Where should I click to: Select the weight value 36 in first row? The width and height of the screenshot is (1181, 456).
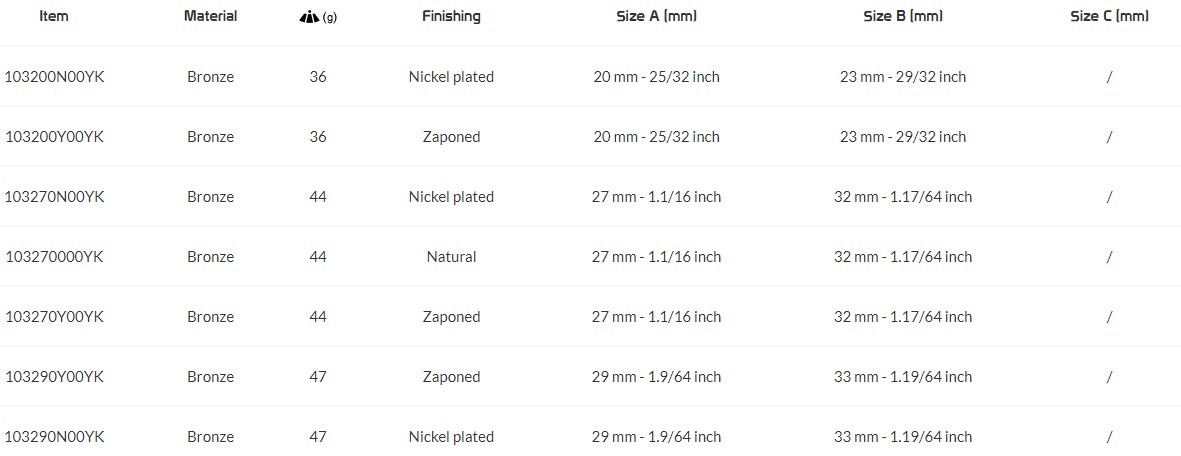coord(318,77)
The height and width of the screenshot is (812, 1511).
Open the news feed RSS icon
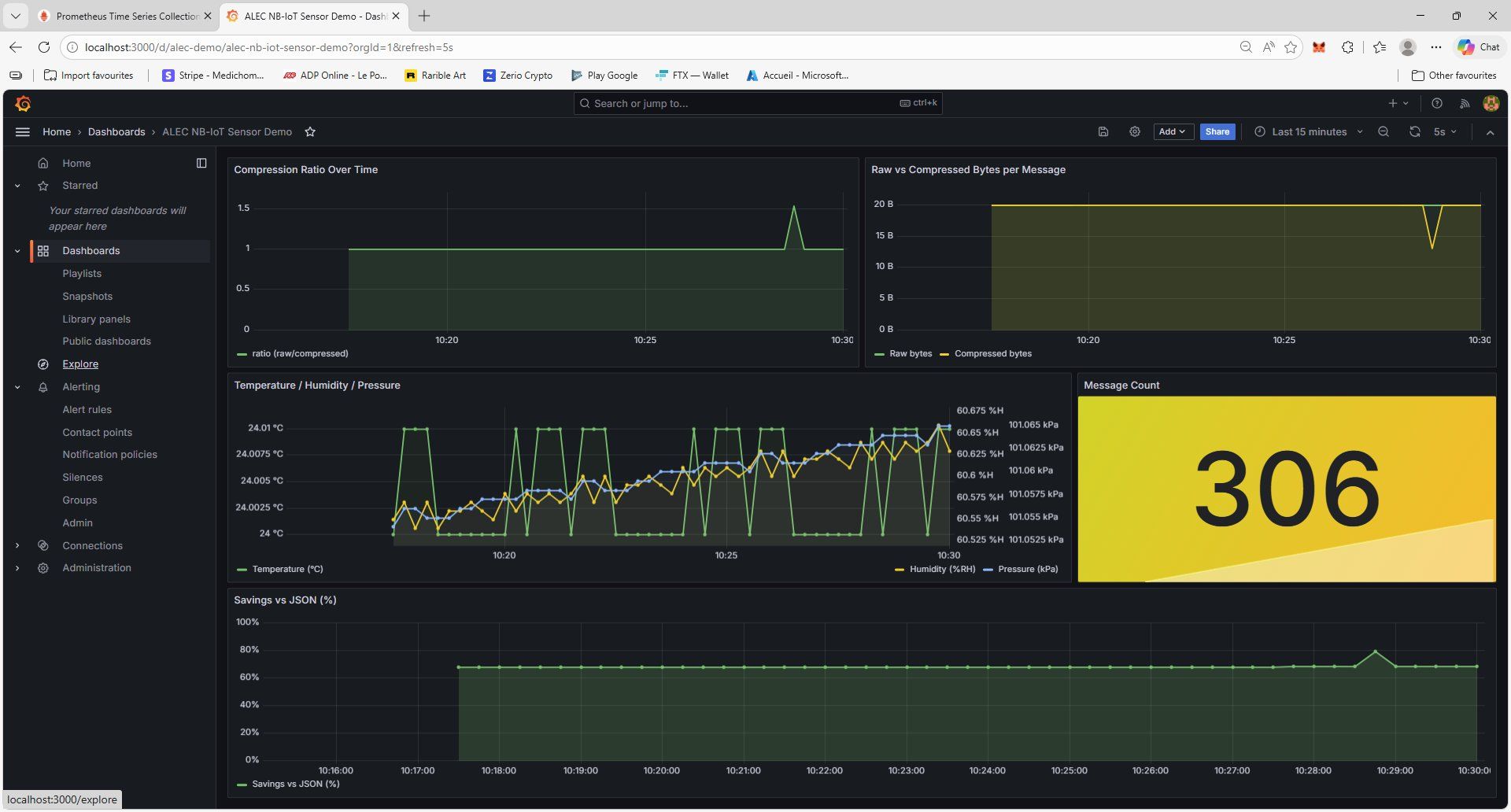1465,104
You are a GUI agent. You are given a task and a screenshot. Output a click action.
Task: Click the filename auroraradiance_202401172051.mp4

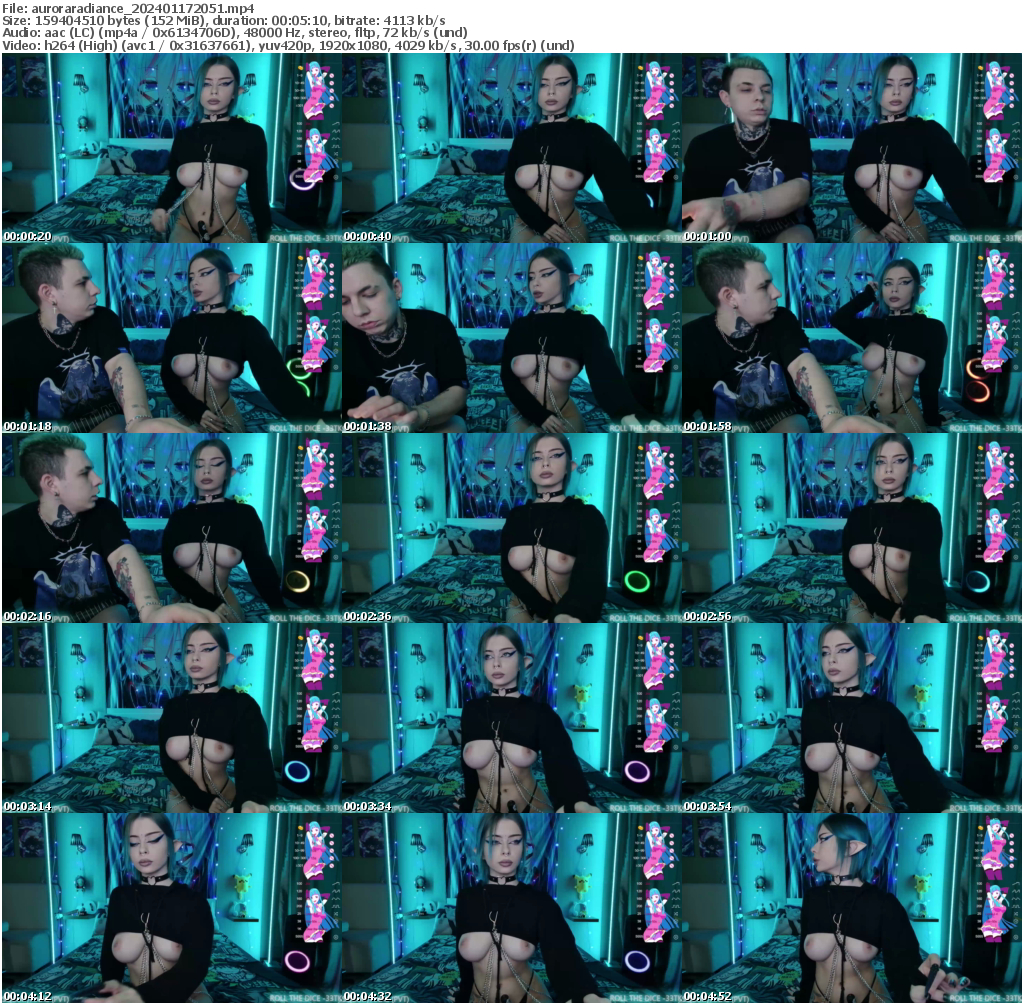(137, 8)
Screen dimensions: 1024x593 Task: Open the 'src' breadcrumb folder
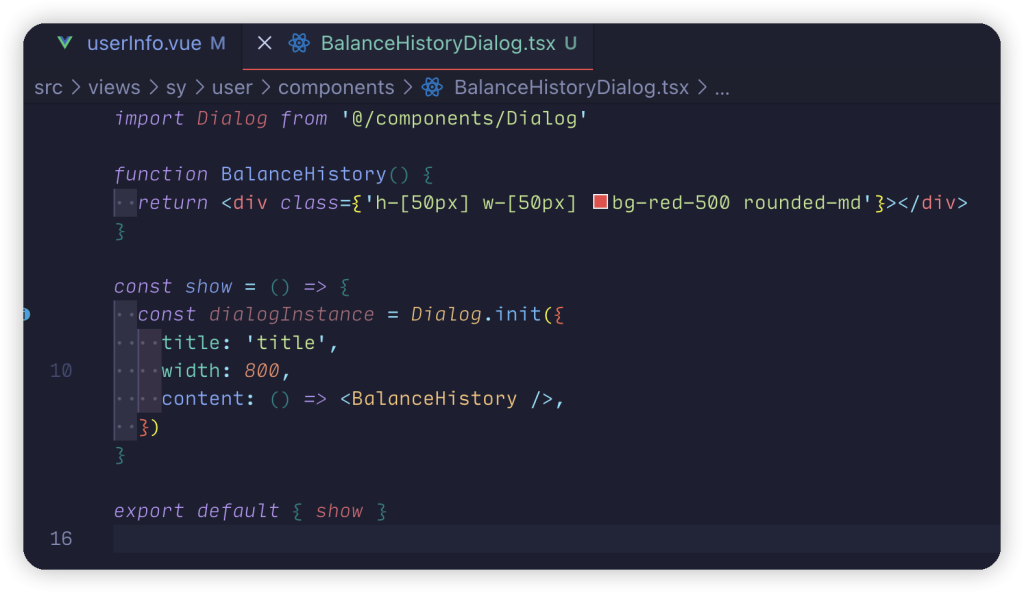(x=48, y=88)
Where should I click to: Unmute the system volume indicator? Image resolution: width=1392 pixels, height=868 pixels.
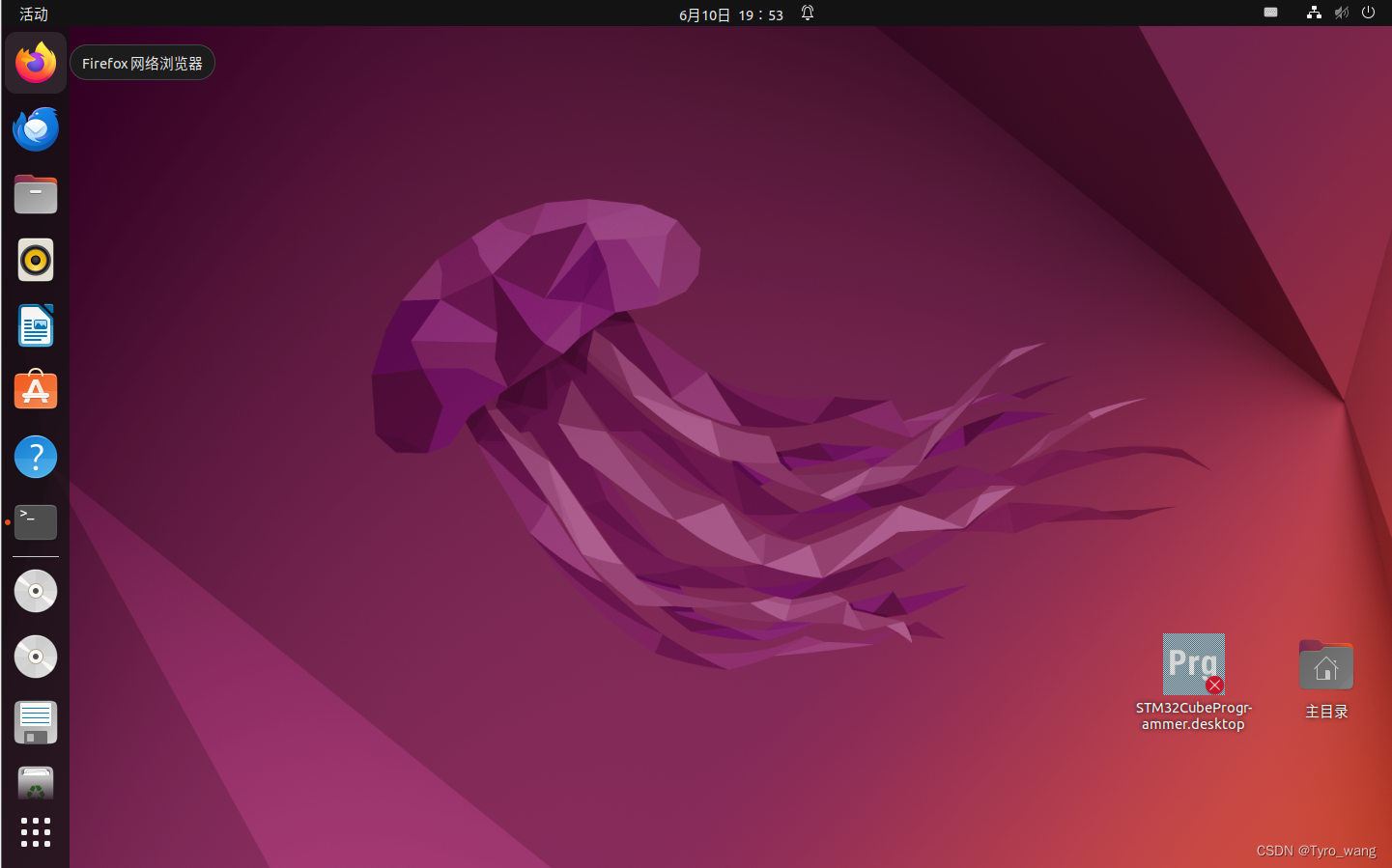[1341, 13]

^^^^^^^^^^^^^^^^

--- Exercise ---
Where an entry includes an image, skip the image and return everything else exactly.

--- Task solution ---
Where should I click to: Select the weight value 36 in first row? The width and height of the screenshot is (1181, 456).
coord(318,77)
The height and width of the screenshot is (812, 1511).
Open the news feed RSS icon
1465,104
You are a GUI agent. You are given a task and a screenshot. Output a click action.
Task: Click the filename auroraradiance_202401172051.mp4

(137, 8)
Screen dimensions: 1024x593 Task: Open the 'src' breadcrumb folder
(x=48, y=88)
Where should I click to: Unmute the system volume indicator? Image resolution: width=1392 pixels, height=868 pixels.
[1341, 13]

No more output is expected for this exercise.